YAFIM: A Parallel Frequent Itemset Mining Algorithm with Spark

Background:

The frequent itemset mining (FIM) is one of the most important techniques to extract knowledge from data in many real-world applications. The Apriori algorithm is the widely-used algorithm for mining frequent itemsets from a transactional dataset. However, the FIM process is both data-intensive and computing-intensive. On one side, large scale data sets are usually adopted in data mining nowadays; on the other side, in order to generate valid information, the algorithm needs to scan the datasets iteratively for many times. These make the FIM algorithm very time-consuming over big data.
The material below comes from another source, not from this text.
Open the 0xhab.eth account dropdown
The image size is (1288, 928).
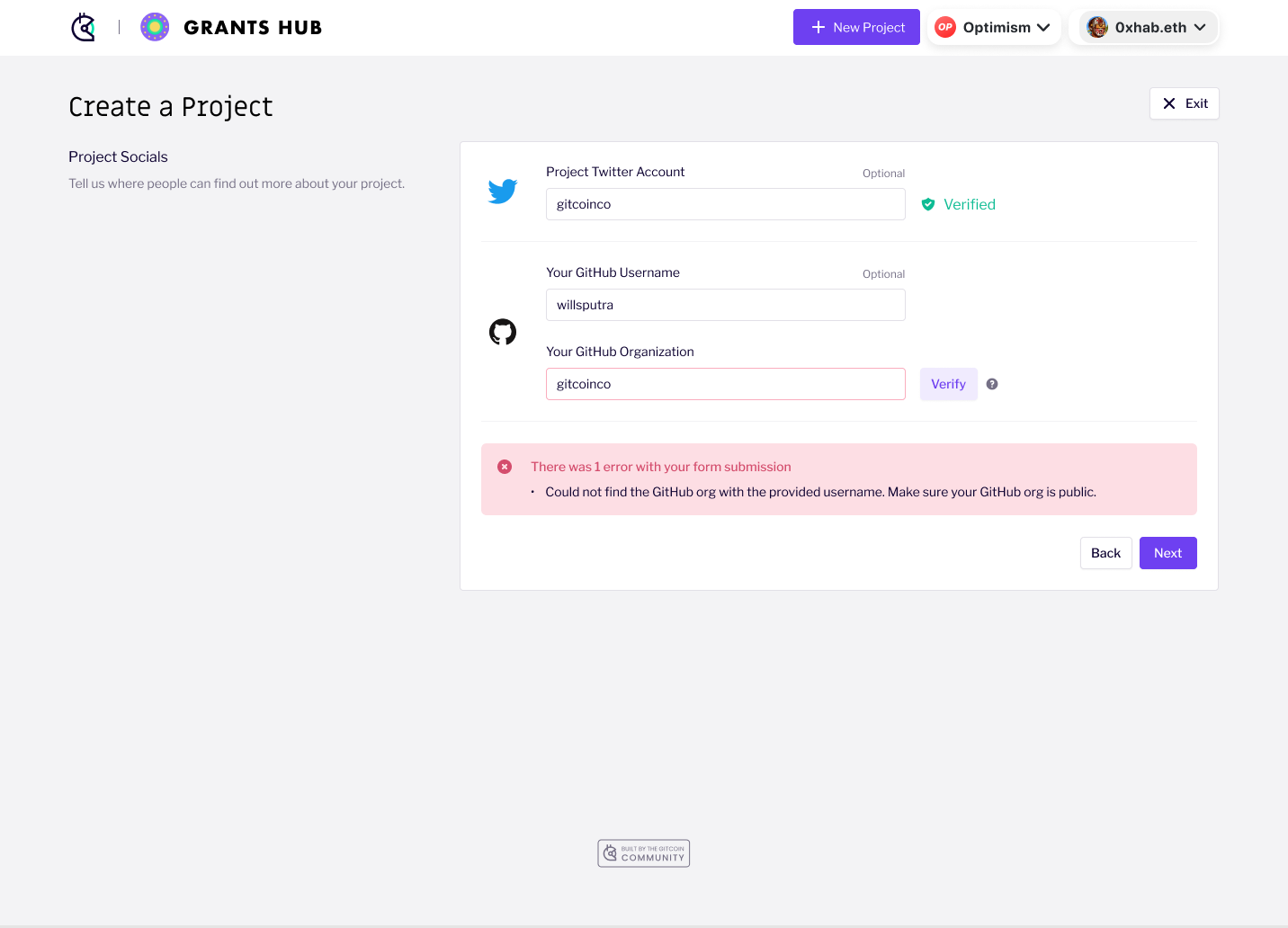click(x=1201, y=27)
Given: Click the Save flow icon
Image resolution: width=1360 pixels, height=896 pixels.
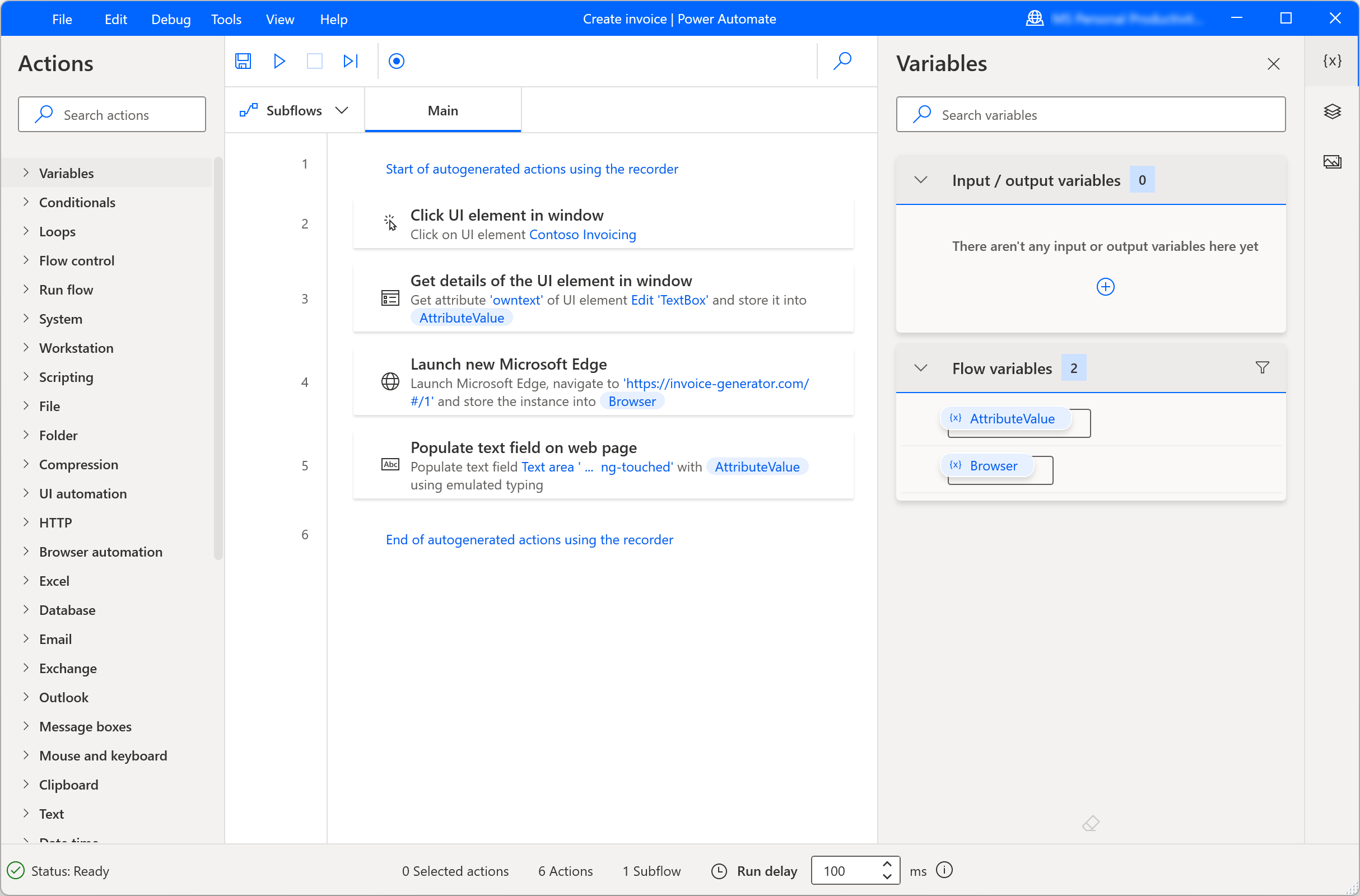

The existing parallel Apriori algorithms implemented with the MapReduce model are not efficient enough for iterative computation.

Significance:
YAFIM (Yet Another Frequent Itemset Mining), a parallel Apriori algorithm based on the Spark RDD framework—a specially-designed in-memory parallel computing model to support iterative algorithms and interactive data mining.

Our proposed algorithm takes the advantage of the Spark RDD model.
We adopt an advanced feature called broadcast variables abstraction in the Spark, which allows programmers to send a piece of shared data to each slave only once.

Experimental results show that, compared with the algorithms implemented with MapReduce, YAFIM achieved ×18 speedup in average for various benchmarks.